この“電圧0V”と“電圧3.3V”を入力するための入力端子(ゲート)が設けられるので、論理ゲートと呼んでいるわけです。
ただ、特定の論理機能を実現する回路構成は1種類しかないわけではなく、様々な方法が存在します。
回路構成が違うのに論理機能は同じだとわかりづらいですよね?
その為、具体的な回路構成は省き、特定の論理機能を示す記号を用いて表現することが一般的です。
その特定の論理機能の中には基本論理と呼ばれている最も基礎的な論理機能があります。
その基本論理が論理積(AND)・論理和(OR)・否定(NOT)の3種類です。
基本論理の説明が必要な場合は先に以下の記事をご覧ください。
今回はNAND回路・NOR回路・XOR回路の説明をしていきます。
3.NAND回路とは?
NAND回路は否定論理積とも呼ばれています。
2つの入力に対して1つの出力があり、入力が両方“1”の時に出力が“0”になる回路です。
つまり、AND回路の結果が反転したものがNAND回路です。
NAND回路の回路記号及び真理値表は以下の通りです。
A | B | X |
---|---|---|
0 | 0 | 1 |
0 | 1 | 1 |
1 | 0 | 1 |
1 | 1 | 0 |
ANDの回路記号とNANDの回路記号を比較すると〇が付いているかどうかの差しかないですよね?
NOT回路の説明時にこの〇が反転の意味を持っていると述べました。
つまり、回路記号からもNAND回路はAND回路を反転させた結果となることが読み取れます。
そもそもNANDはNot ANDの略ですからね。
なので、AND回路にNOT回路を繋いだ構成になっているのがNAND回路と言えます。
次は実際の電気回路でイメージしてみましょう。
NAND回路のイメージはAND回路のイメージであるスイッチの直列回路にNOT回路がくっついたものとなります。

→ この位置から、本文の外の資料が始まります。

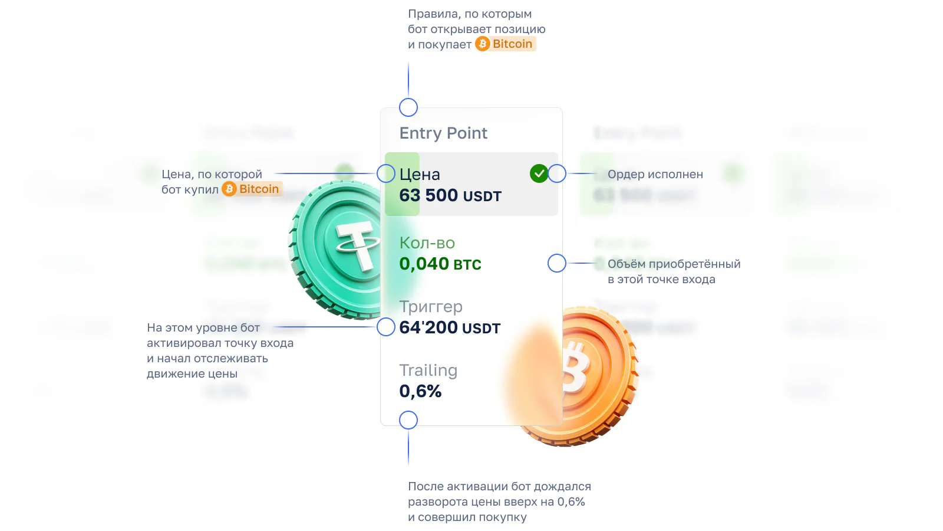Open the Цена 63 500 USDT row

[472, 184]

図1において出力Xに充分な電流が流れた時を“1”、スイッチAとスイッチBはそれぞれONの時に“1”だとします。
スイッチAとスイッチBが同時にONになると抵抗値の少ないスイッチ側に全電流が流れるので、出力Xに電流が流れなくなります。
逆に、スイッチAとスイッチBが同時にONになっている時以外は出力Xに全電流が流れます。
これがNAND回路のイメージです。
4.NOR回路とは?
NOR回路は否定論理和とも呼ばれています。
2つの入力に対して1つの出力があり、入力のどちらか片方でも“1”になっていると出力が“0”になる回路です。

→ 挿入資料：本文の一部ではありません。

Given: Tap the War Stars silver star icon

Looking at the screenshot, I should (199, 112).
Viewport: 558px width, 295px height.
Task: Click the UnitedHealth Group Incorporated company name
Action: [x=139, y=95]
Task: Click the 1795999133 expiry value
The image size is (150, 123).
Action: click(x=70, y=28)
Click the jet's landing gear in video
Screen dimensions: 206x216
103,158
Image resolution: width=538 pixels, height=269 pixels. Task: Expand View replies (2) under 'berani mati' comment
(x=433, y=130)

つまり、OR回路の結果が反転したものがNOR回路です。
NOR回路の回路記号及び真理値表は以下の通りです。
A | B | X |
---|---|---|
0 | 0 | 1 |
0 | 1 | 0 |
1 | 0 | 0 |
1 | 1 | 0 |
ANDの回路記号とNANDの回路記号の関係と同じく、ORの回路記号とNORの回路記号も〇が付いているかどうかの差しかないです。
NANDがNot ANDの略だったのと同じで、NORはNot ORの略でしかないのです。

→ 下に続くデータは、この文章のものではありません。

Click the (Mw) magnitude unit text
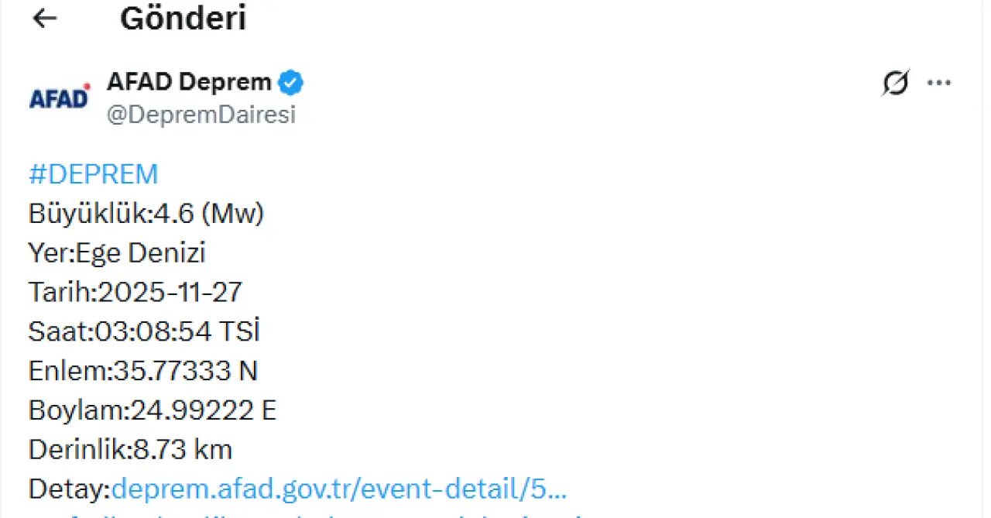The image size is (991, 518). click(x=232, y=214)
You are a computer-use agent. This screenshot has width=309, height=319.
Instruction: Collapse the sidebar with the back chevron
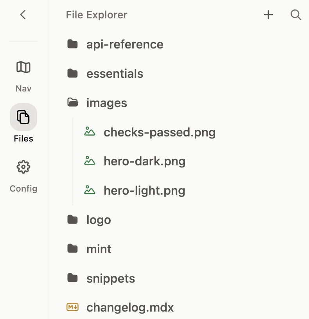[23, 15]
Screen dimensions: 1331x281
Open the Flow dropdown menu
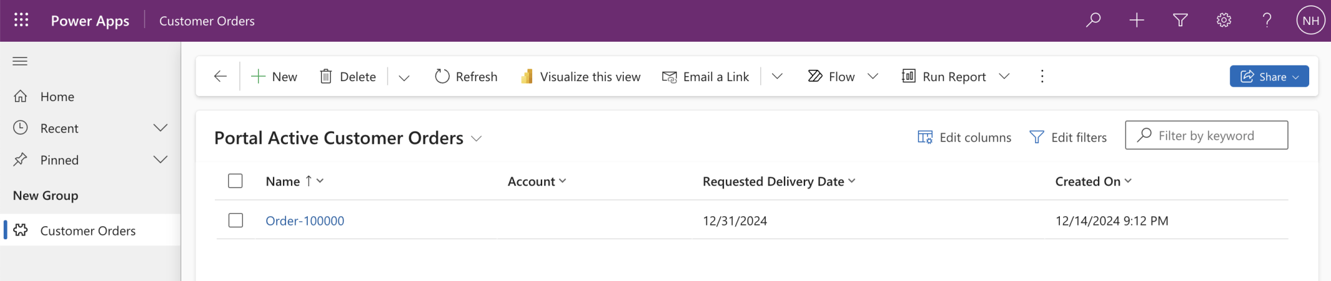pos(873,77)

なので、OR回路にNOT回路を繋いだ構成になっているのがNOR回路と言えます。
次は実際の電気回路でイメージしてみましょう。
NOR回路のイメージはOR回路のイメージであるスイッチの並列回路にNOT回路がくっついたものとなります。
図2において出力Xに充分な電流が流れた時を“1”、スイッチAとスイッチBはそれぞれONの時に“1”だとします。
スイッチAとスイッチBのどちらか片方もしくは両方がONになると抵抗値の少ないスイッチ側に全電流が流れるので、出力Xに電流が流れなくなります。
逆に、スイッチAとスイッチBが同時にOFFになっている時は出力Xに全電流が流れます。
これがNOR回路のイメージです。
5.XOR回路とは?
XOR回路は排他的論理和とも呼ばれます。
媒体によってはXORではなくEORやEX-ORと表示されていることもあります。
XORはeXclusive ORの略で、「exclusive」の意味は「排他的」です。
「排他的」とは、「特定の主張だけを優遇する」という意味なので、“OR”だけを優遇するわけです。
“OR”は日本語だと“または”です。
つまり、2つの入力に対して1つの出力がある回路において、入力がどちらか片方だけ“1”になっていると出力が“1”になる回路を指しています。
あくまで“または”の状況を優遇するのであって“且つ(AND)”は“0”になる点には注意が必要です。
そこも“1”だとただのOR回路です。
XOR回路の回路記号及び真理値表は以下の通りです。
A | B | X |
---|---|---|
0 | 0 | 0 |
0 | 1 | 1 |
1 | 0 | 1 |
1 | 1 | 0 |
XOR回路に関しても実際の電気回路に置き換えることは可能なのですが、NANDやNORと比べてごちゃごちゃしていて見ても混乱するだけなので割愛します。
ちなみに、何通りも組み方があって、複数のNAND回路を組み合わせたり複数のNOR回路を組み合わせたりして構成できます。
以上、「論理ゲートのNAND・NOR・XOR回路」についての説明でした。